Nelayan di Sedati menggunakan alat garit dan racking, sedangkan nelayan di Kenjeran menangkap kerang dengan handpicking. Namun di Sedati masih banyak ditemui nelayan yang menggunakan alat garuk dengan mata jaring yang tidak selektif serta dioperasikan di daerah berterumbu karang. Menurut keterangan nelayan sekitar, nelayan-nelayan yang menggunakan alat garuk dengan jaring tersebut merupakan nelayan pendatang. Jika penggunaan alat tangkap yang tidak selektif terus dibiarkan dapat menurunkan produktivitas kerang karena berpotensi menangkap kerang yang masih remaja. WWF-Indonesia melalui JARING-Nusantara dan KPI pun terus melakukan pembinaan terhadap nelayan untuk menggunakan metode penangkapan yang selektif dan ramah lingkungan, yaitu handpicking.
Di Kenjeran, kerang-kerang yang ditangkap diolah lebih lanjut menjadi dendeng, abon, kerupuk, hingga nugget kerang. Siti Chotimah, seorang aktivis dan fasilitator lokal KPI di Jawa Timur lah yang menggerakkan ibu-ibu di sekitar untuk mengolah kerang agar nilai jualnya semakin tinggi. Menurut K. Tri Pursetyo, salah seorang peneliti kerang-kerangan Universitas Airlangga, kandungan logam berat kerang-kerangan dari perairan ini masih di bawah ambang batas dan cukup aman untuk dikonsumsi dan masih bisa dikurangi lagi dengan beberapa cara, seperti membuang kotoran kerang kemudian kerang dicuci dan direndam dalam air yang dicampur dengan air jenuk nipis atau belimbing wuluh, atau bisa juga dengan merendamnya dengan air laut / air dengan salinitas yang sama selama 1 – 5 jam.

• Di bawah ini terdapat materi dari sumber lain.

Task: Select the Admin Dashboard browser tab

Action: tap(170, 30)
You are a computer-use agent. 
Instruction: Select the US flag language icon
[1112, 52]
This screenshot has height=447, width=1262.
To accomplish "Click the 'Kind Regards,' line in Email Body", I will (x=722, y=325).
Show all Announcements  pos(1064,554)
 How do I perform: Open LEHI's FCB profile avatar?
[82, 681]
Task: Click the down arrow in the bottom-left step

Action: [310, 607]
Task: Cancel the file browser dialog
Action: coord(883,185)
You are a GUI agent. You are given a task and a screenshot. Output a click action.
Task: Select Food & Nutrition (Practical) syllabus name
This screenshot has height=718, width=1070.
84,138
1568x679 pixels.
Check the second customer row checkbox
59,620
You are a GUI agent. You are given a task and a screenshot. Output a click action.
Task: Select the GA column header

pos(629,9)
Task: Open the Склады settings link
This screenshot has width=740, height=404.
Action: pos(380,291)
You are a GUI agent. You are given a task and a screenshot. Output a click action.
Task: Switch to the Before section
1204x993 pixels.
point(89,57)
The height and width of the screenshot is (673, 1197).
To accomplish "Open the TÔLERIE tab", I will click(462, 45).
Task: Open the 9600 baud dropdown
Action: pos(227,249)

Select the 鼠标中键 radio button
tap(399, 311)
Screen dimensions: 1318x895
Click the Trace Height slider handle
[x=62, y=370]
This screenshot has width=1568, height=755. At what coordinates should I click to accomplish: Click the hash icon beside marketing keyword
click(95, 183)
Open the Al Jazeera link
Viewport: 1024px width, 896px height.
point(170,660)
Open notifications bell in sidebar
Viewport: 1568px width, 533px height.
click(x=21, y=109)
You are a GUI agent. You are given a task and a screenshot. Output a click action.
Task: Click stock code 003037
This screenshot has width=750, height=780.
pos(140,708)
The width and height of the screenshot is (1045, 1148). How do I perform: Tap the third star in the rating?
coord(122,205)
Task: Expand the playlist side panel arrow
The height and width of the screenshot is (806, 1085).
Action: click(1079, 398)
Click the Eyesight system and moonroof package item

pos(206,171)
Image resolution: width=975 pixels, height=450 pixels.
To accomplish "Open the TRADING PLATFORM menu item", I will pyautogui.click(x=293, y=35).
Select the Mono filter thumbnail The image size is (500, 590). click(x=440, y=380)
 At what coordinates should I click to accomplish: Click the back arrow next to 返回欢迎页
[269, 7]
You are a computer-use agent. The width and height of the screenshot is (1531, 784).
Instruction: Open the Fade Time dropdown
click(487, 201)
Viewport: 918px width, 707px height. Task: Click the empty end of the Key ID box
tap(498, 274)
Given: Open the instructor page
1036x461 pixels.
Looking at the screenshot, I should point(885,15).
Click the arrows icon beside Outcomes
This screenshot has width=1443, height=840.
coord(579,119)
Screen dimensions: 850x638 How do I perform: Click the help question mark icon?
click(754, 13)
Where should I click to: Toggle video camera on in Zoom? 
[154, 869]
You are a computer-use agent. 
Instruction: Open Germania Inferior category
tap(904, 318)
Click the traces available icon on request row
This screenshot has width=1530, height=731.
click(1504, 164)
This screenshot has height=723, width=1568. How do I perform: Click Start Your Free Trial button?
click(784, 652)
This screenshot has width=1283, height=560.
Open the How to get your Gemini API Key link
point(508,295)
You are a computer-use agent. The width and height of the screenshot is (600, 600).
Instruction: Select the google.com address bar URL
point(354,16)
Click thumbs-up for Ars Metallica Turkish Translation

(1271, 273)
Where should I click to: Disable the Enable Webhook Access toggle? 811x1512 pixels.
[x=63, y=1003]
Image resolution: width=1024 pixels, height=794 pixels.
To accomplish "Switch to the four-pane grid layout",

Dengan menjaga ekosistem laut serta memerhatikan cara penangkapan dan pengolahan kerang, kita tidak perlu lagi takut mengkonsumsi kerang, tentu saja dalam jumlah yang tidak berlebihan. Hal ini telah coba dilakukan oleh nelayan-nelayan binaan JARING-Nusantara dan KPI di Sedati dan Kenjeran. Diharapkan akan ada lebih banyak nelayan dan pelaku industri yang menerapkan praktik penangkapan dan pengolahan kerang yang ramah lingkungan. Tentunya juga dibutuhkan peran banyak pihak untuk menjaga kelestarian ekosistem laut agar tidak tercemar.